Did force really need to be synchronized? Did the other methods? Back to the age old problems of concurrency with shared memory and locking.
I removed the synchronized. But then I worried about accessing the array of MappedByteBuffers without any locking. I could make the array reference volatile but not the array elements. So I changed it to use AtomicReferenceArray.
At first I thought it was working ok. I ran tests with a bunch of threads hammering on the database and it seemed to work ok. But then my database got corrupted. Was my change failing? I ran the tests again and everything was fine. Hmmm. I changed the force to run every 10 seconds instead of every minute. Sure enough, now the database would get corrupted every time I ran the test.

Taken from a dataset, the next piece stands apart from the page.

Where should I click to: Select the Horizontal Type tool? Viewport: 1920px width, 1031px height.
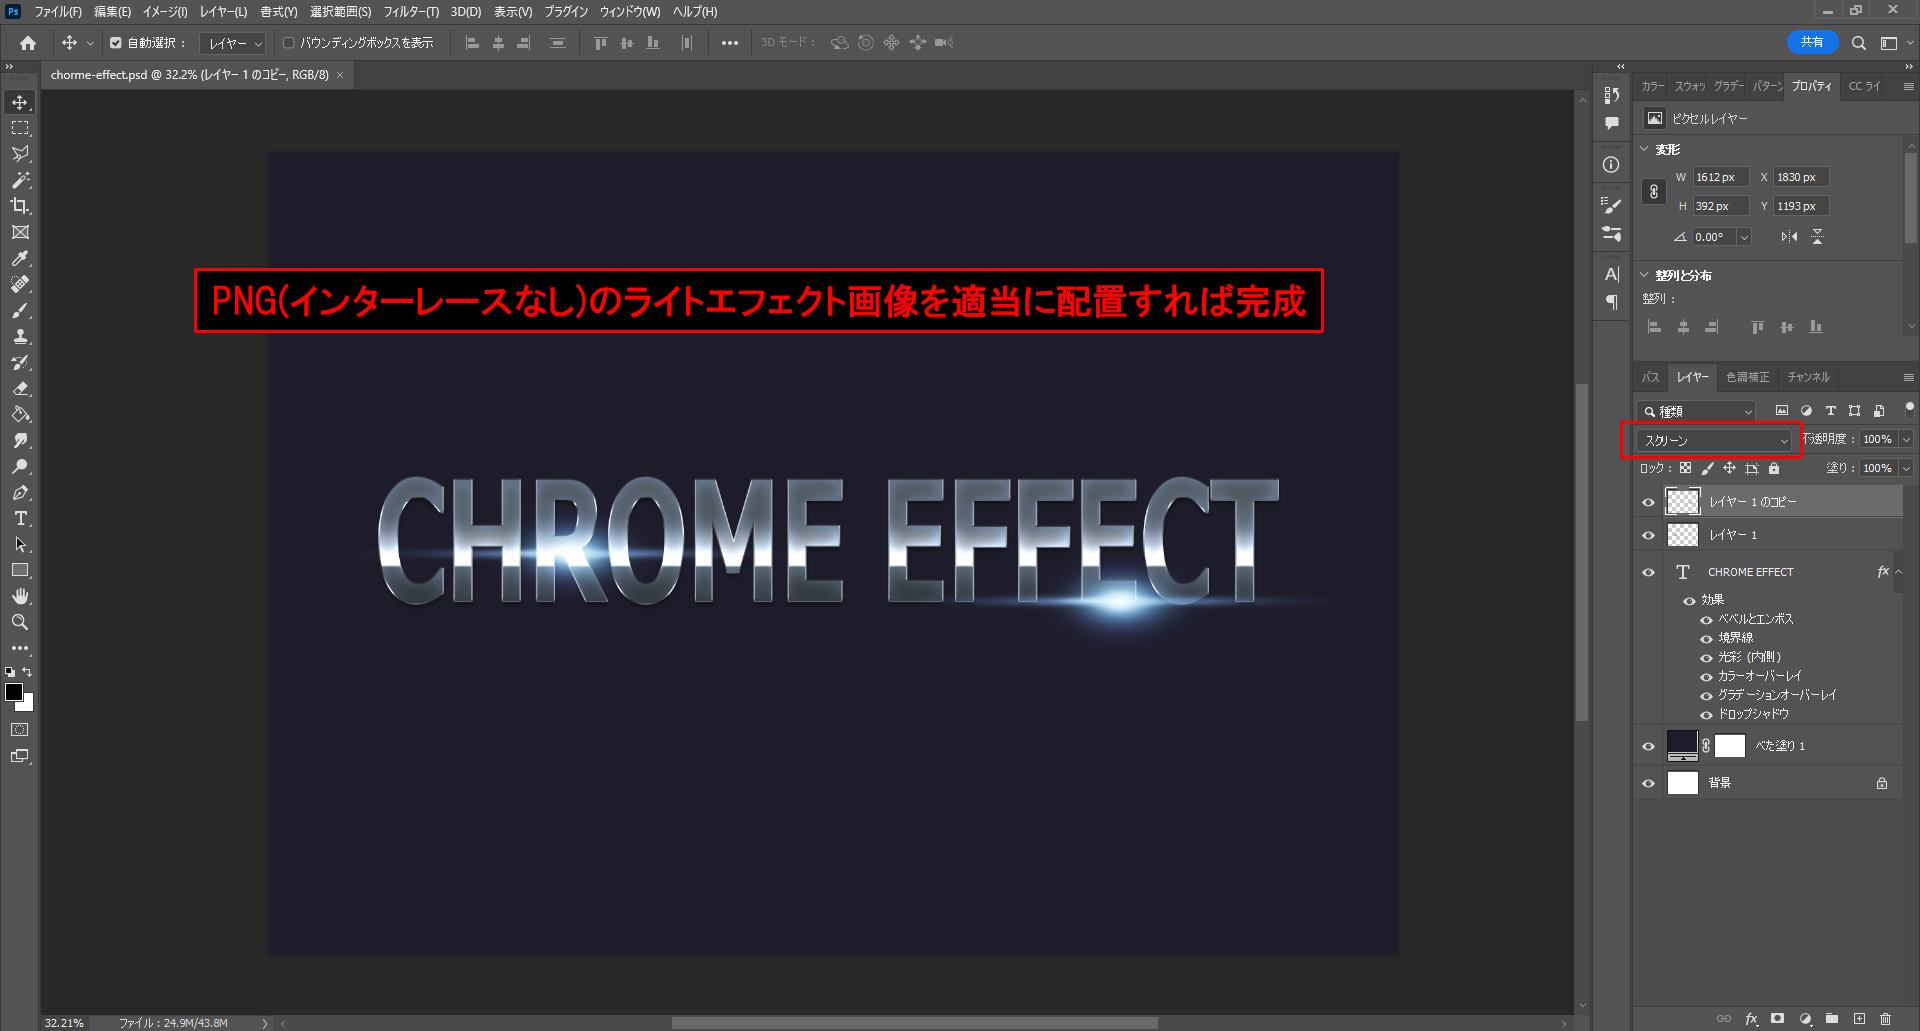point(20,518)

It still didn't make sense to me that removing synchronized from force would corrupt the data. I noticed that my force method was also writing a few zeros to the end of the file to force the last modified date of the file to get updated. I could see that having concurrency issues. I changed it to rewrite the first few bytes of the file header instead. That fixed it, no more corruption. Hopefully it's smart enough to see that nothing has actually changed and not physically write to storage.
Everything looked good according to my tests, but that's generally not sufficient when it comes to concurrency. I also feel like I should convince myself that it is "safe", even if only informally.
Writing to the database (the final stage of an update transaction) was protected by a lock. So there could only be a single writer at a time. (Yes, that's a bottleneck, but it's a small part of the overall process so it doesn't reduce concurrency too much.)
But there are multiple reader threads. So the question is visibility, not exclusion. The Java Memory Model makes no guarantees of visibility without either volatile or locking. To ensure visibility I needed writers to release a lock when they were finished, and readers to acquire that same lock when they were starting.
For database transactions, that seemed to be covered. Transactions called synchronized methods (on the same object) at the beginning and end.
But there were other readers besides database transactions. The database checking process was one. It also turned out to be ok because it acquired the commit lock briefly at the start. (And writers released it at the end.)
That left the force process. Part of the problem was that it's low level code. It doesn't (and shouldn't) "know" about transactions or commit locks etc. I needed something at the same level. Luckily, writers called a particular low level method when they ended so I could synchronize that method along with the force method. Oops! Just about repeated the original mistake of force holding a lock while it was working. It didn't need to hold it since the goal wasn't exclusion. I just needed to acquire (and then release) the lock (to ensure visibility). So I made a dummy "sync" method that was synchronized and called that at the start of the force method.
I think I've convinced myself that it is "safe". I wouldn't say I'm one hundred percent sure, but reasonably confident.
Another question is fragility. Would future changes be likely to break this? Minor changes seem pretty safe. The things I'm depending on are reasonably fundamental. If I made bigger changes it could be dangerous, but presumably if I'm making bigger changes I would reconsider concurrency. And I did document it.
So if visibility and exclusion are covered, do I need to use an AtomicReferenceArray? Presumably not, so I reverted those changes and went back to a plain old array.
I did another round of testing on both OS X and Windows and didn't encounter any problems.
The problem with this kind of concurrency issue is that you can't just throw locks at it. The problems are just as likely to come from too many locks as from not enough. I wish you could just lock everything and be done with it. But if you do that, you'll probably have deadlocks, and you'll be back to single threaded performance.